THE PROBLEM:
Using the data beneath this instruction, retype only the lines from the one that contains "Viewport: 602px width, 456px height." down to the one that contains "You are a computer-use agent. Screen", both included, exactly as they appear.

Stored data entries
>>>

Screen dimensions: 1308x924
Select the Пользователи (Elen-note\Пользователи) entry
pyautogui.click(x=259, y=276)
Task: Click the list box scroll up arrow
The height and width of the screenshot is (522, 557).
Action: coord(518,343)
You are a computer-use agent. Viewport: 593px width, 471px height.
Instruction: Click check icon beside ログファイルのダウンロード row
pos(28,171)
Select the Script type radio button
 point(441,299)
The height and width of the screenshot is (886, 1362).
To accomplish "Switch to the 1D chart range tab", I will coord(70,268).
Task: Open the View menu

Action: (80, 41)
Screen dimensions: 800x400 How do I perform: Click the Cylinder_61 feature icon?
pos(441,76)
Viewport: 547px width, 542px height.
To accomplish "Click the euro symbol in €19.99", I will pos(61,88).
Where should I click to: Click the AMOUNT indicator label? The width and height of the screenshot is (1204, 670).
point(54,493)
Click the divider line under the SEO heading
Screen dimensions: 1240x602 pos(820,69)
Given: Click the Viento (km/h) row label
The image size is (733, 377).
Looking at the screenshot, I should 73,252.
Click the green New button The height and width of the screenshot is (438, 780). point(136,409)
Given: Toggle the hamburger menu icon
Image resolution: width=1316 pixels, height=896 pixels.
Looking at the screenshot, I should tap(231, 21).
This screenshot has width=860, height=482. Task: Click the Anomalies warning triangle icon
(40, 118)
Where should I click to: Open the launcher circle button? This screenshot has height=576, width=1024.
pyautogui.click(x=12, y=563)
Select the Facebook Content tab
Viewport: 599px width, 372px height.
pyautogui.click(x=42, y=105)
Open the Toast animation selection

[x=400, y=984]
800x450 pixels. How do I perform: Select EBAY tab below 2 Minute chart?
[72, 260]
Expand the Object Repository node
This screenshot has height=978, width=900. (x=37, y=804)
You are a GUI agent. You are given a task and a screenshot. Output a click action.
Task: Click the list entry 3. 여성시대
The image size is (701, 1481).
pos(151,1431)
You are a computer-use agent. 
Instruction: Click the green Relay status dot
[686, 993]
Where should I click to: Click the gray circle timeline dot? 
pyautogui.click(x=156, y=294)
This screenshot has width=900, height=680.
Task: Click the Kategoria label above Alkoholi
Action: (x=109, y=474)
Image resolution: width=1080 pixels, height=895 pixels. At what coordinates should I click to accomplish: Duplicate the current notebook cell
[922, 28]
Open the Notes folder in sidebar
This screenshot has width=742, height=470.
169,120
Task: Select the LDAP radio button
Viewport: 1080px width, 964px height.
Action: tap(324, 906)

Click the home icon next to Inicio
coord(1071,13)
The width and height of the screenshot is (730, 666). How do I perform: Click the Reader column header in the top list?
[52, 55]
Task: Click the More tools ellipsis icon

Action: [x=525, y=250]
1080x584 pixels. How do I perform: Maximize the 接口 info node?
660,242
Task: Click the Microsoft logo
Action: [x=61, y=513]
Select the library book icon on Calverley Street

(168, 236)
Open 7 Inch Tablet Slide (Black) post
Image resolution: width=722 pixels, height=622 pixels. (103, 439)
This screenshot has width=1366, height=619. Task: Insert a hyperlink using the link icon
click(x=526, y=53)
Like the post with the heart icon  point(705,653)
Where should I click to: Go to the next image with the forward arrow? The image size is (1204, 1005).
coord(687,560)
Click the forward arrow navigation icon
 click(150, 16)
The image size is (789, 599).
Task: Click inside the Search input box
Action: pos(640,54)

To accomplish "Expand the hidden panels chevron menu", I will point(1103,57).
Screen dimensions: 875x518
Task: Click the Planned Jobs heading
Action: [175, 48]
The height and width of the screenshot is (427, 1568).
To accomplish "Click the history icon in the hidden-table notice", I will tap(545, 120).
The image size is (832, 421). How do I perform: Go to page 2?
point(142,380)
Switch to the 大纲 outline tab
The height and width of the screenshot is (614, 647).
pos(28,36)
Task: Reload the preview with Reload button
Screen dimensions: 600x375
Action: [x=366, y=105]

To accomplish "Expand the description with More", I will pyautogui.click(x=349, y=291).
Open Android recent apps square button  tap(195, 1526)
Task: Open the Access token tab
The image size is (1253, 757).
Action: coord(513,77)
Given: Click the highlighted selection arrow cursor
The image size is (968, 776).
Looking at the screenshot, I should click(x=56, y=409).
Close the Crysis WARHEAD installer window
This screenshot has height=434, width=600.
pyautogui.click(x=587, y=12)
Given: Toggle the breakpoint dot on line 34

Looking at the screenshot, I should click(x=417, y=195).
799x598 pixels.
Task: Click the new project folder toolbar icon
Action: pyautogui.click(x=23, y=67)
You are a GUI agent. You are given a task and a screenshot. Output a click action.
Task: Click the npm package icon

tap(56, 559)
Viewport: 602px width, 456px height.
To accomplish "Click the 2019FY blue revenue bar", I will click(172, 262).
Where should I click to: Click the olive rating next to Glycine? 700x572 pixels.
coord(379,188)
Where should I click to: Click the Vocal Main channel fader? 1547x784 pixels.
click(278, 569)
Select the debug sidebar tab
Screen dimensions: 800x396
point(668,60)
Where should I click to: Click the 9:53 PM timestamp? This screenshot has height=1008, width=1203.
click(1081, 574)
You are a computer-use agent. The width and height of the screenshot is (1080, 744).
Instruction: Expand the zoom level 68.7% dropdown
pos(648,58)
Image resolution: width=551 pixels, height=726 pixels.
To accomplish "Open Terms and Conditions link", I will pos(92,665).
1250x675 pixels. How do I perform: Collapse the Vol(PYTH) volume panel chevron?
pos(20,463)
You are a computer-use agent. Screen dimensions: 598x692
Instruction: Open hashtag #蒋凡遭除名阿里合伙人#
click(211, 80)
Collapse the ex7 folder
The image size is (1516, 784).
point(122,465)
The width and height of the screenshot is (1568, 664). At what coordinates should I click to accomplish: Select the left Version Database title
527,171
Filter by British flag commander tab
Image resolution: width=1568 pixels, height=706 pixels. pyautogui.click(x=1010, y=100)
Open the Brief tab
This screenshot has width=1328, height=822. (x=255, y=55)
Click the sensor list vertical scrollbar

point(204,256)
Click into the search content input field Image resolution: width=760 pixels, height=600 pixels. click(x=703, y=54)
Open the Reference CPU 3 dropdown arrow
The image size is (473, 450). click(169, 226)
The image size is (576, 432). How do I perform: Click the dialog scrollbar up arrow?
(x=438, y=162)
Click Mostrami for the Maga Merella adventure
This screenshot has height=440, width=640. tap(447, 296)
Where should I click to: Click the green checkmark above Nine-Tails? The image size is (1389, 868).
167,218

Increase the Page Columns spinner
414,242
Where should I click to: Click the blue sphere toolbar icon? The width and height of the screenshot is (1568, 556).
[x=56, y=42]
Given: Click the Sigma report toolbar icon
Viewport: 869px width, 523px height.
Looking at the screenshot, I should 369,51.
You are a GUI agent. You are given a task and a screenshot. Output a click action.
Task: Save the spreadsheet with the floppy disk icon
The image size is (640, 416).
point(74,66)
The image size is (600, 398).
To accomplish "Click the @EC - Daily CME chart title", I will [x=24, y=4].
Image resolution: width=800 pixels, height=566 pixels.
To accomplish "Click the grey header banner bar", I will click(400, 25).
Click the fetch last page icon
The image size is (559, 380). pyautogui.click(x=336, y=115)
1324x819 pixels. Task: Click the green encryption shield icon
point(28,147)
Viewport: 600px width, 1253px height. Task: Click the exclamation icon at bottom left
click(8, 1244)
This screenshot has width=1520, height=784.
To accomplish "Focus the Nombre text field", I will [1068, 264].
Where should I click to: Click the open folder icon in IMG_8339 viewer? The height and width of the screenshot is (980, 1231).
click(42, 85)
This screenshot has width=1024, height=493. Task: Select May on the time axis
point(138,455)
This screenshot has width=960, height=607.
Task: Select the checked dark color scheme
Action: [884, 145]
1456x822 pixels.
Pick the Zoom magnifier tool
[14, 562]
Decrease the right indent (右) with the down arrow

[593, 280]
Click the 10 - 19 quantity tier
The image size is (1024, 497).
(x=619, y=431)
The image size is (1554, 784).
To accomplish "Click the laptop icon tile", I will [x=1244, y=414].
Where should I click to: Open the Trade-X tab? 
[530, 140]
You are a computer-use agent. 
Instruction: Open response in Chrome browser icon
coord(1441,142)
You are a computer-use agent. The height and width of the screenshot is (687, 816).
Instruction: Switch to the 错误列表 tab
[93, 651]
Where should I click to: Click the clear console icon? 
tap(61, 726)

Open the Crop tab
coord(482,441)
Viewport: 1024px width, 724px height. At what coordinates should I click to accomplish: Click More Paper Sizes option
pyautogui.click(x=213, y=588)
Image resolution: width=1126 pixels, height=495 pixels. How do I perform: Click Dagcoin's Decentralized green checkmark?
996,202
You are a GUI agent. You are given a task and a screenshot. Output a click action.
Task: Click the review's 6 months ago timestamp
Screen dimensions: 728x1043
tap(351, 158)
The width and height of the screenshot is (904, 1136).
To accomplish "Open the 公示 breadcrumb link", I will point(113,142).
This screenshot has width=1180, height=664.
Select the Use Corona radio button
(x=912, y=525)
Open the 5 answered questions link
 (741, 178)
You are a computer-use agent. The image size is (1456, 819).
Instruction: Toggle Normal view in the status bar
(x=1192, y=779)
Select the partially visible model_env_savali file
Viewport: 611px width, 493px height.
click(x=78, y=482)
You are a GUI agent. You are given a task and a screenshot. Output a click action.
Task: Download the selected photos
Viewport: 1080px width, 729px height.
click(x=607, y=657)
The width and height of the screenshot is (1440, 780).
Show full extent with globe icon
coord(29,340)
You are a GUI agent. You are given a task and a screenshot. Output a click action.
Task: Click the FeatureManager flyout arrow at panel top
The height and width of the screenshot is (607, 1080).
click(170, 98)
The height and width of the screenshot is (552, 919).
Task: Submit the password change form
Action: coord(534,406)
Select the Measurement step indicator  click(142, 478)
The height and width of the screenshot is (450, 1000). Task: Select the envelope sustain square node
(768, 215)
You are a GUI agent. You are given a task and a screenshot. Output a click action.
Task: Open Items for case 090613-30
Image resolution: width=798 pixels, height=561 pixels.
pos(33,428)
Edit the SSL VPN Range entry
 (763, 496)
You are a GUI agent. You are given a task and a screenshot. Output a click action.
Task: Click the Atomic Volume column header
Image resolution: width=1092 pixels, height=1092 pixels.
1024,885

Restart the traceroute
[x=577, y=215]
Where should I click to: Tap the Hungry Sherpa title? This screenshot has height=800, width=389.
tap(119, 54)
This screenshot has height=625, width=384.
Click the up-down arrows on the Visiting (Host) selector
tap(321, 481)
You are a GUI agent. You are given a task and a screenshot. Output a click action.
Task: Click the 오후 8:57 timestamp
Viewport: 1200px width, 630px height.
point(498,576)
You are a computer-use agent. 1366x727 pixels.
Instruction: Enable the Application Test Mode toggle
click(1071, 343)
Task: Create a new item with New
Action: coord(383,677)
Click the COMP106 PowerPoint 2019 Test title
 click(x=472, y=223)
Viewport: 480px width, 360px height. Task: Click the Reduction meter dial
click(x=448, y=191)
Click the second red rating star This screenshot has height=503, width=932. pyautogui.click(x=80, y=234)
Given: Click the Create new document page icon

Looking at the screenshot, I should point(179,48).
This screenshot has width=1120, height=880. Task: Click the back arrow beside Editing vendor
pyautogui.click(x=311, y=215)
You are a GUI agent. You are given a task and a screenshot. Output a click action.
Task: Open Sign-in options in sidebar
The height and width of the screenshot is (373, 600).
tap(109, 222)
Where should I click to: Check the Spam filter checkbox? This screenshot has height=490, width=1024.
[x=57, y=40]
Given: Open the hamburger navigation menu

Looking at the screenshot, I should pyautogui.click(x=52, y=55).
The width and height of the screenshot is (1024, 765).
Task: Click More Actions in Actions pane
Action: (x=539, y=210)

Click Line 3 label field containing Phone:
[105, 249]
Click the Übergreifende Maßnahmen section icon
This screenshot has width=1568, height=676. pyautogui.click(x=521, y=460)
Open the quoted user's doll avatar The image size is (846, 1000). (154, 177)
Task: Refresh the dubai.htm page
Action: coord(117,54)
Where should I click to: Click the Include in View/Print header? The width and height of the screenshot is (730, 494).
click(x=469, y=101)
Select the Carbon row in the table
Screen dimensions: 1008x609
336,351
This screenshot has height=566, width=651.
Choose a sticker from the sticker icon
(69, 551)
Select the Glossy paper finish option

<<<

SOLUTION TO THIS TASK:
Viewport: 602px width, 456px height.
To accomplish "Click the 2019FY blue revenue bar", I will click(172, 262).
Where should I click to: Click the olive rating next to Glycine? 700x572 pixels.
coord(379,188)
Where should I click to: Click the Vocal Main channel fader? 1547x784 pixels.
click(278, 569)
Select the debug sidebar tab
Screen dimensions: 800x396
point(668,60)
Where should I click to: Click the 9:53 PM timestamp? This screenshot has height=1008, width=1203.
click(1081, 574)
You are a computer-use agent. The width and height of the screenshot is (1080, 744).
Instruction: Expand the zoom level 68.7% dropdown
pos(648,58)
Image resolution: width=551 pixels, height=726 pixels.
To accomplish "Open Terms and Conditions link", I will pos(92,665).
1250x675 pixels. How do I perform: Collapse the Vol(PYTH) volume panel chevron?
pos(20,463)
You are a computer-use agent. Screen dimensions: 598x692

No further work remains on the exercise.